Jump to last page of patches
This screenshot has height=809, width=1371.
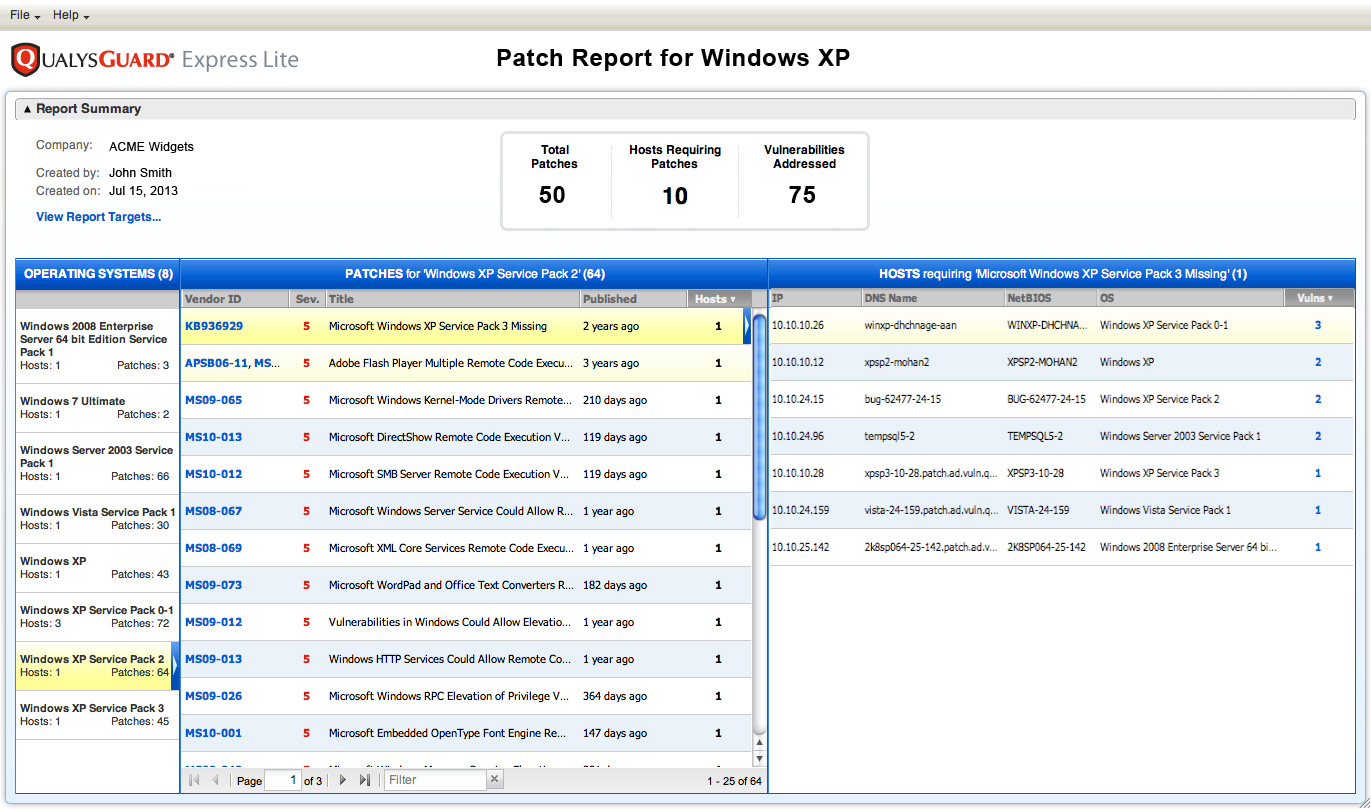click(x=365, y=780)
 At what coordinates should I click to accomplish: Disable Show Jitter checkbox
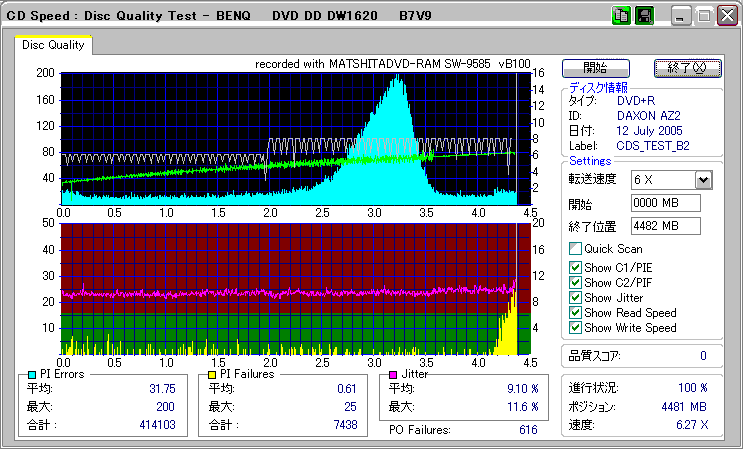tap(575, 298)
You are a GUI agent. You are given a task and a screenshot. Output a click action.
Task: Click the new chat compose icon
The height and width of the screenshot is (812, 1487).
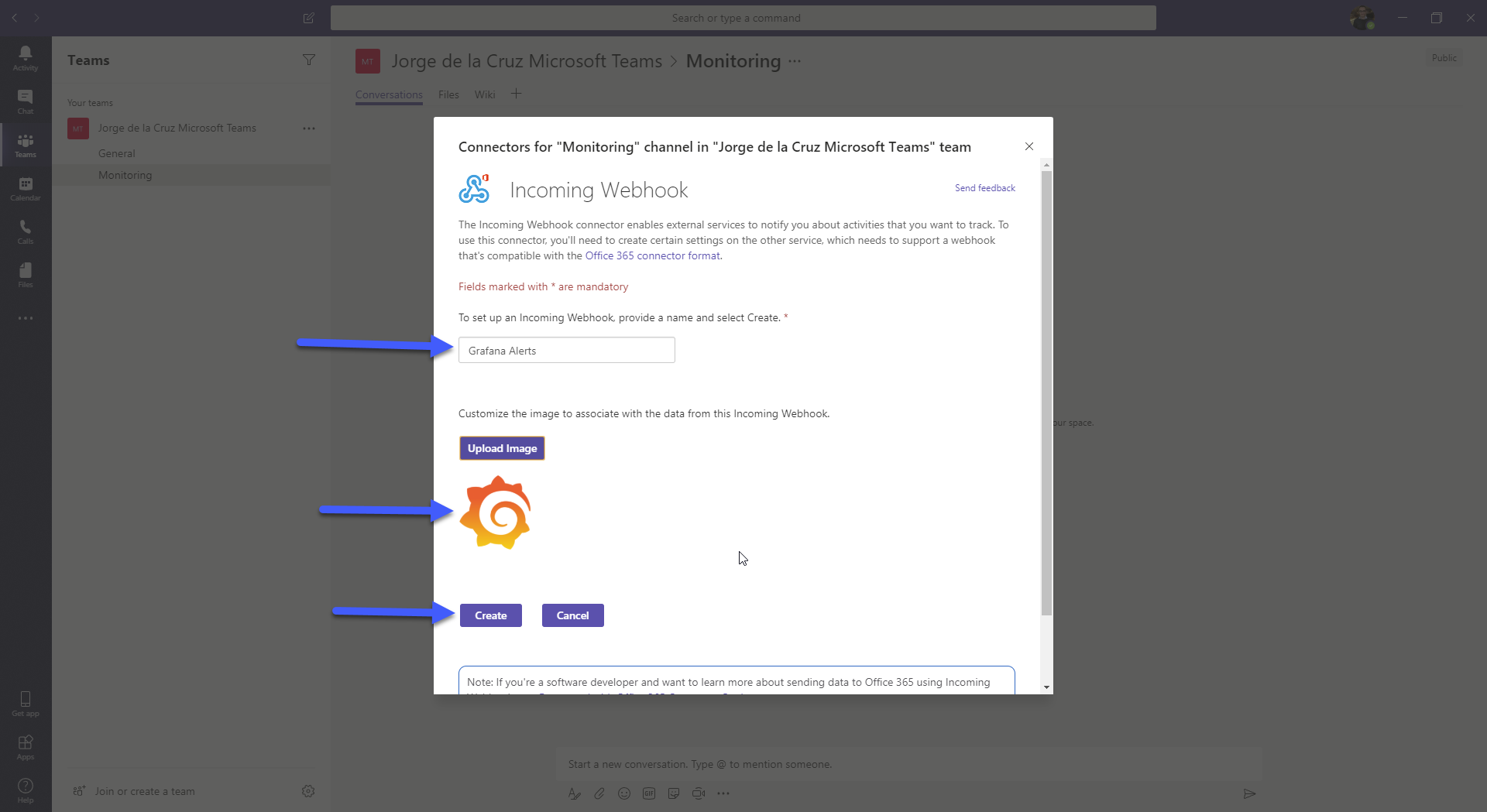coord(309,18)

WHAT THIS TASK INVOLVES:
Set down the records above exactly, leaving out pictures.

COMPLETED TASK:
Jump to last page of patches
This screenshot has height=809, width=1371.
click(x=365, y=780)
 At what coordinates should I click to accomplish: Disable Show Jitter checkbox
tap(575, 298)
You are a GUI agent. You are given a task and a screenshot. Output a click action.
Task: Click the new chat compose icon
The height and width of the screenshot is (812, 1487).
coord(309,18)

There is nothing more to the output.